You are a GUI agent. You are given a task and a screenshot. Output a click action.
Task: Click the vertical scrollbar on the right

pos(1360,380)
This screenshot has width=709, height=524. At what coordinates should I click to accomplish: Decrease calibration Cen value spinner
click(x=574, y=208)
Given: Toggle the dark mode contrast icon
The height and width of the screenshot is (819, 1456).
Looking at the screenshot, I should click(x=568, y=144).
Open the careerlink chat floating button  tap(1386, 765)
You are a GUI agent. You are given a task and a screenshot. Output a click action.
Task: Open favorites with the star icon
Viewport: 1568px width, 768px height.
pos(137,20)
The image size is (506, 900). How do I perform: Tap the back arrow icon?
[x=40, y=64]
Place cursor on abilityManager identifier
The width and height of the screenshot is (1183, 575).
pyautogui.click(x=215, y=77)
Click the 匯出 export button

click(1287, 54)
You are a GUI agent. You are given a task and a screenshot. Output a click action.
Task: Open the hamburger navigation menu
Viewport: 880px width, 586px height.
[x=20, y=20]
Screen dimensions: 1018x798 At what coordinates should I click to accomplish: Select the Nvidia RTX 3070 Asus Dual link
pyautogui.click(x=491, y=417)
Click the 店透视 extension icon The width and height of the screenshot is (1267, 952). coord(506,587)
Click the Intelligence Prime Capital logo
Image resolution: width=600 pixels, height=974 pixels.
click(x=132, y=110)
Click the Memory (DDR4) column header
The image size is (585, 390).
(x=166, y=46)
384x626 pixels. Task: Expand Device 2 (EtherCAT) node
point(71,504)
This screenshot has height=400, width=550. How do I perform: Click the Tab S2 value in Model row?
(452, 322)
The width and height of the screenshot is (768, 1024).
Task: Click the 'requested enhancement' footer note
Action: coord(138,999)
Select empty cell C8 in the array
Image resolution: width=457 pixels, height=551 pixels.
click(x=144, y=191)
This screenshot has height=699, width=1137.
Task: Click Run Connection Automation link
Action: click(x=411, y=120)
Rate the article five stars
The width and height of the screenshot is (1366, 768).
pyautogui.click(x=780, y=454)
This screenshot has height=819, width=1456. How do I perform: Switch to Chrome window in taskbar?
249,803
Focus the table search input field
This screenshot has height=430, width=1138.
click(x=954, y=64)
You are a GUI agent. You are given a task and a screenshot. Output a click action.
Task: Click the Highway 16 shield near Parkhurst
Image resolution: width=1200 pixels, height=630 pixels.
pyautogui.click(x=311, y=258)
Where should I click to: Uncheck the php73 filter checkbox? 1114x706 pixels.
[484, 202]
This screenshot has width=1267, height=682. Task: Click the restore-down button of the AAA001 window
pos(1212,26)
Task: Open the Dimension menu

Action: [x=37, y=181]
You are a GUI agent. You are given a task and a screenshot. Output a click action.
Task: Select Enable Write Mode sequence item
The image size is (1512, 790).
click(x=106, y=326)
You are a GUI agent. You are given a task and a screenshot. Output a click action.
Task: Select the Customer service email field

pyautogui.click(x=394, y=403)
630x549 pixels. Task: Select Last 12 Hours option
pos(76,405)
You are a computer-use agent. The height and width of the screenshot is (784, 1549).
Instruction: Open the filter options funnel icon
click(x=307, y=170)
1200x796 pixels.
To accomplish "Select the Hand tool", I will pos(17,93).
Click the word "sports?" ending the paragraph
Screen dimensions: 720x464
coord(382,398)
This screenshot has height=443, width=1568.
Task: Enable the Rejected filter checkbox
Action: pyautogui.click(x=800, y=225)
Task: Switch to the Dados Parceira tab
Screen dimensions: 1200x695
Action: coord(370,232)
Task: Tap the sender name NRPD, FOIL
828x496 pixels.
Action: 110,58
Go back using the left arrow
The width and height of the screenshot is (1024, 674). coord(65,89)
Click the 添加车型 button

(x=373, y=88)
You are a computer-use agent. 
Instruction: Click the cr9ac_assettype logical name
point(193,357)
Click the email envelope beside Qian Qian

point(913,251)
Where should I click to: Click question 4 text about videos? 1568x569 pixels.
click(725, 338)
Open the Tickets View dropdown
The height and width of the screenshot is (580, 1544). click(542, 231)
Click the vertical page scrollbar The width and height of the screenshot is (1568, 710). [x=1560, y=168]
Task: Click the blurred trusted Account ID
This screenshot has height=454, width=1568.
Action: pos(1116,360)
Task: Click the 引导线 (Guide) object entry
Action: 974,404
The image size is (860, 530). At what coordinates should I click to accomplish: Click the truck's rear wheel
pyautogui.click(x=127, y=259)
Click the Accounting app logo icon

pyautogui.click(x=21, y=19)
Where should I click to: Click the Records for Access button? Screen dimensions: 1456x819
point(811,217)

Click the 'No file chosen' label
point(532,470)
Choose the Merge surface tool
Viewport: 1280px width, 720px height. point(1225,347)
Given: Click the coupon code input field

......

Aim of the exercise:
Please reproduce the lines of the records from the one containing "Choose the Merge surface tool" through the last line of the records, inclusive, as a numbered list, leaving out any blank lines.

Task solution:
1. Choose the Merge surface tool
2. Viewport: 1280px width, 720px height. point(1225,347)
3. Given: Click the coupon code input field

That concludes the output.